What the task asks: Update all of the records below by replacing every occurrence of "screenshot" with "screen capture", keeping everything else unchanged. Leave the pictures out of your answer.

Records on where targets appear:
>> BEGIN

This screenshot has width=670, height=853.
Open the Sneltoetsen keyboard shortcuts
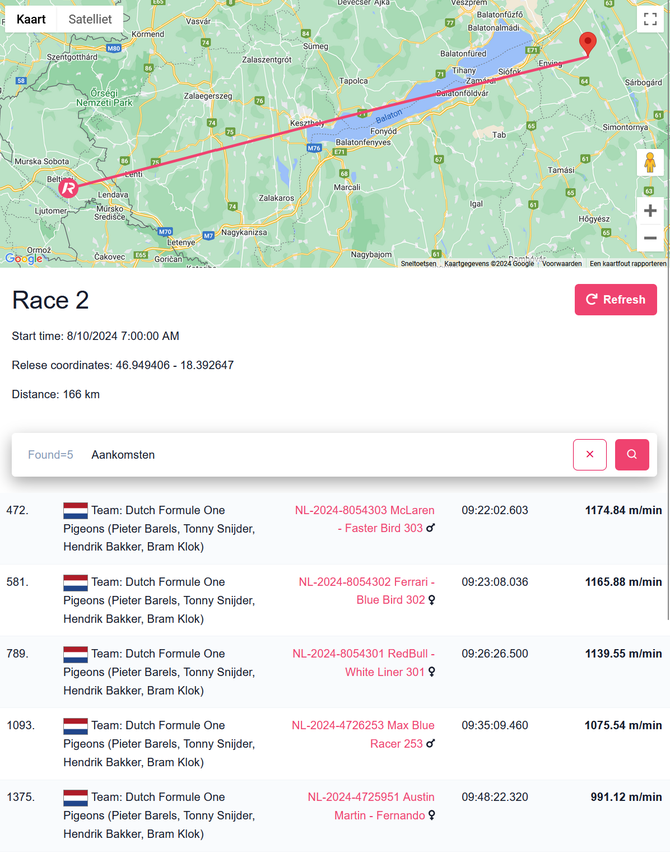[x=418, y=264]
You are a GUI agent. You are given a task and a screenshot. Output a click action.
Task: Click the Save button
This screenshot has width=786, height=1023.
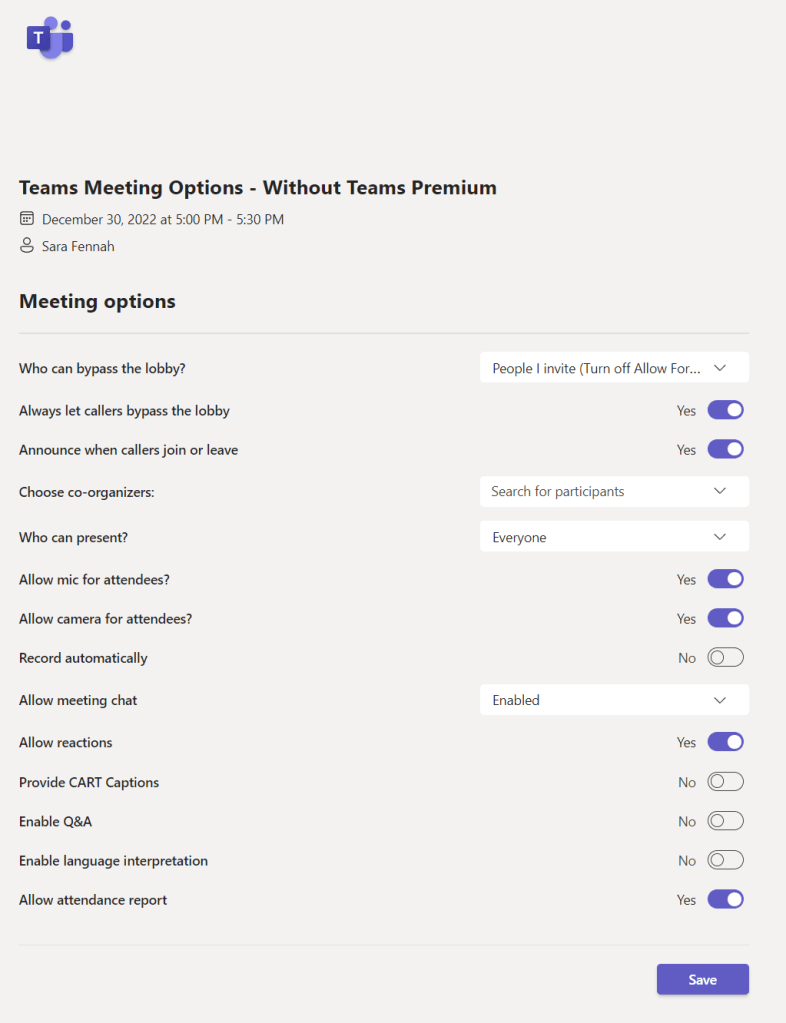[x=702, y=980]
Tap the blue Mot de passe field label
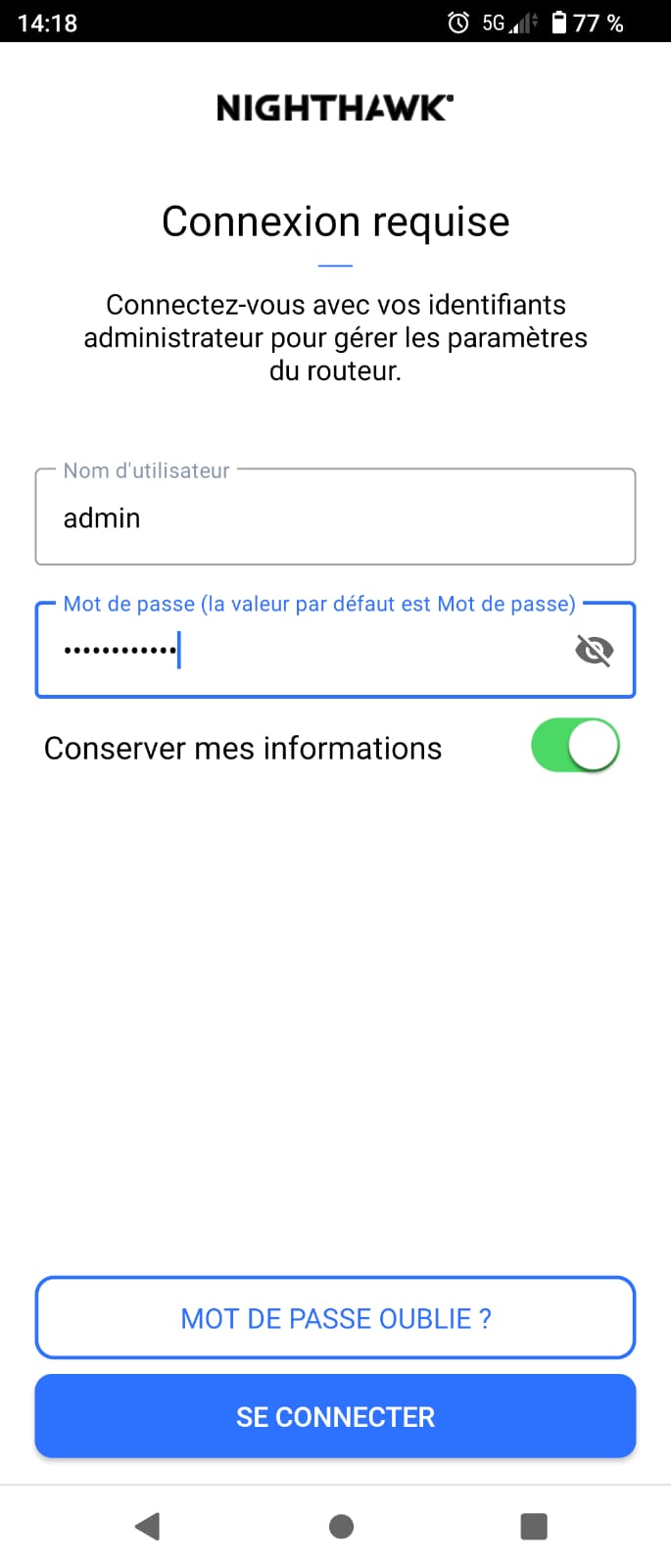 coord(319,604)
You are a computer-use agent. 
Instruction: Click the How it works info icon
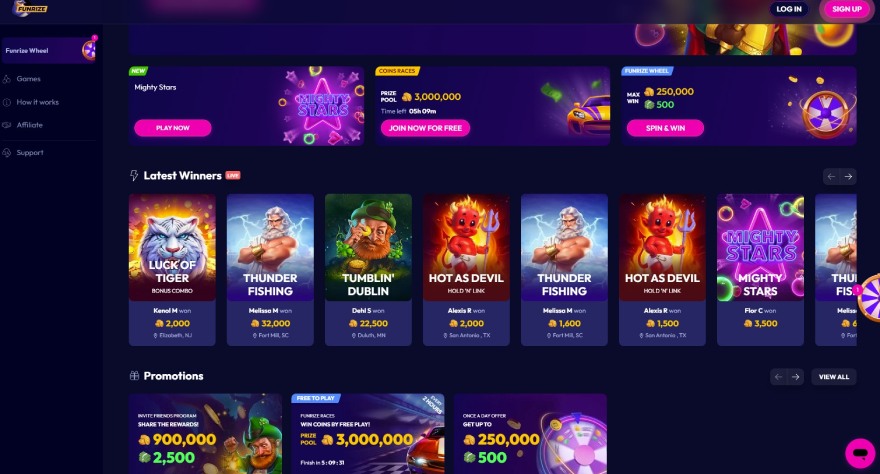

>> END

Solution to the exercise:
This screen capture has width=670, height=853.
Open the Sneltoetsen keyboard shortcuts
[x=418, y=264]
You are a GUI agent. You are given a task and a screen capture. Output a click action.
Task: Click the Save button
This screen capture has width=786, height=1023.
[x=702, y=980]
Tap the blue Mot de passe field label
 coord(319,604)
You are a computer-use agent. 
Instruction: Click the How it works info icon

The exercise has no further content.